▶ _Prompt_:
Every line in the data below that holds "Expand" should be found and copied.

▶ _Dataset records_:
● ● ● ● ●

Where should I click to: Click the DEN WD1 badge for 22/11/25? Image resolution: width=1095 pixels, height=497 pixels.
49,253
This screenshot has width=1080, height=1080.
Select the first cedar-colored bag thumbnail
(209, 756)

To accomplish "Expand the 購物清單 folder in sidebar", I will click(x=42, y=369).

● ● ● ● ●

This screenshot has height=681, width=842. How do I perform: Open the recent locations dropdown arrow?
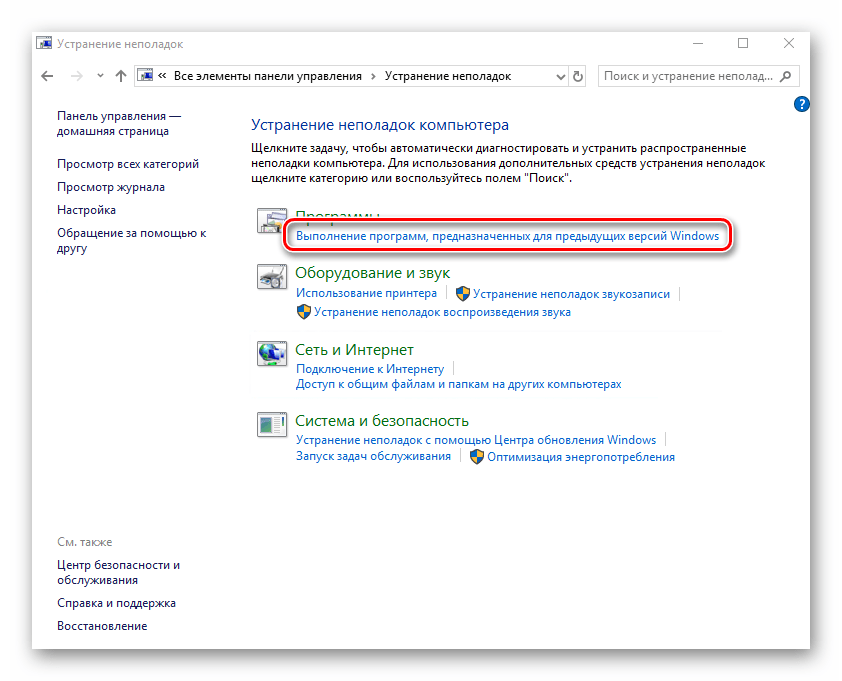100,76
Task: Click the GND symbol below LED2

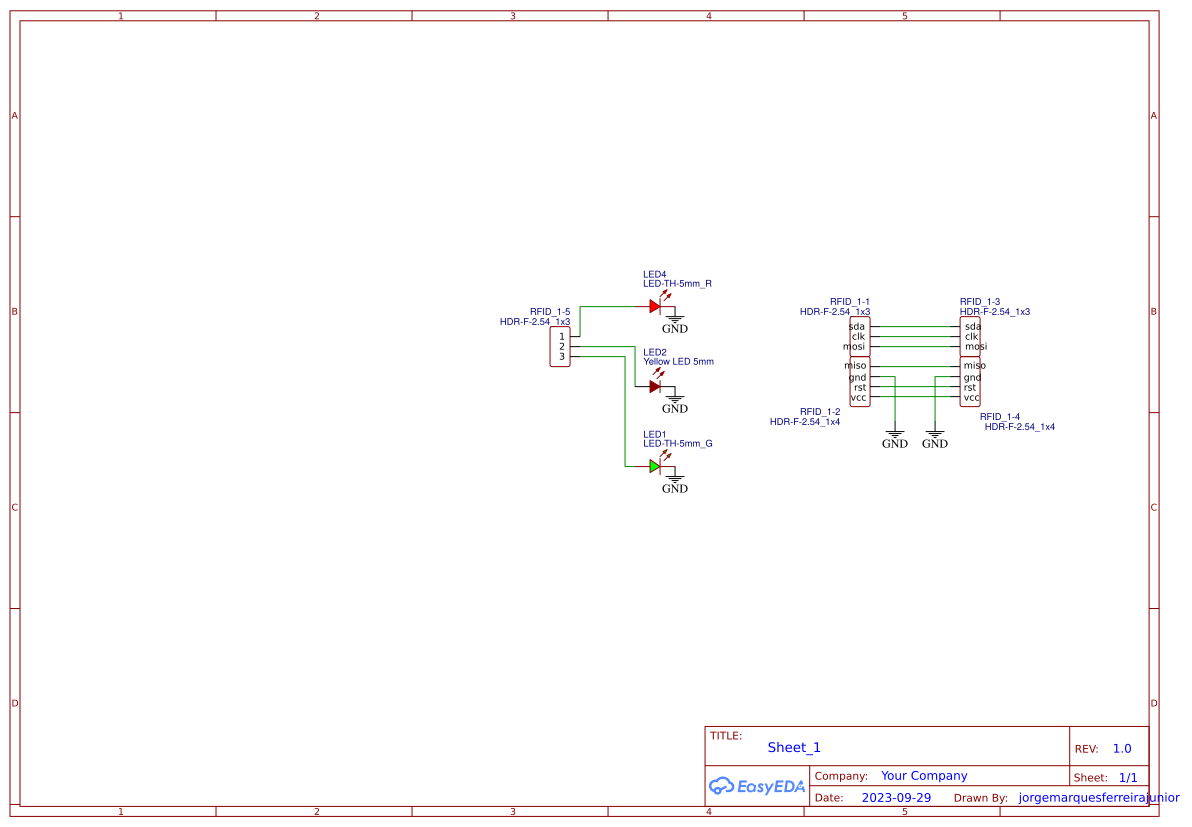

● ● ● ● ●

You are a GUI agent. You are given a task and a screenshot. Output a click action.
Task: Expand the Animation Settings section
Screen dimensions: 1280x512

● ● ● ● ●

▶ _Solved problem_:
To accomplish "Expand the 購物清單 folder in sidebar", I will click(x=42, y=369).
Task: Expand the Animation Settings section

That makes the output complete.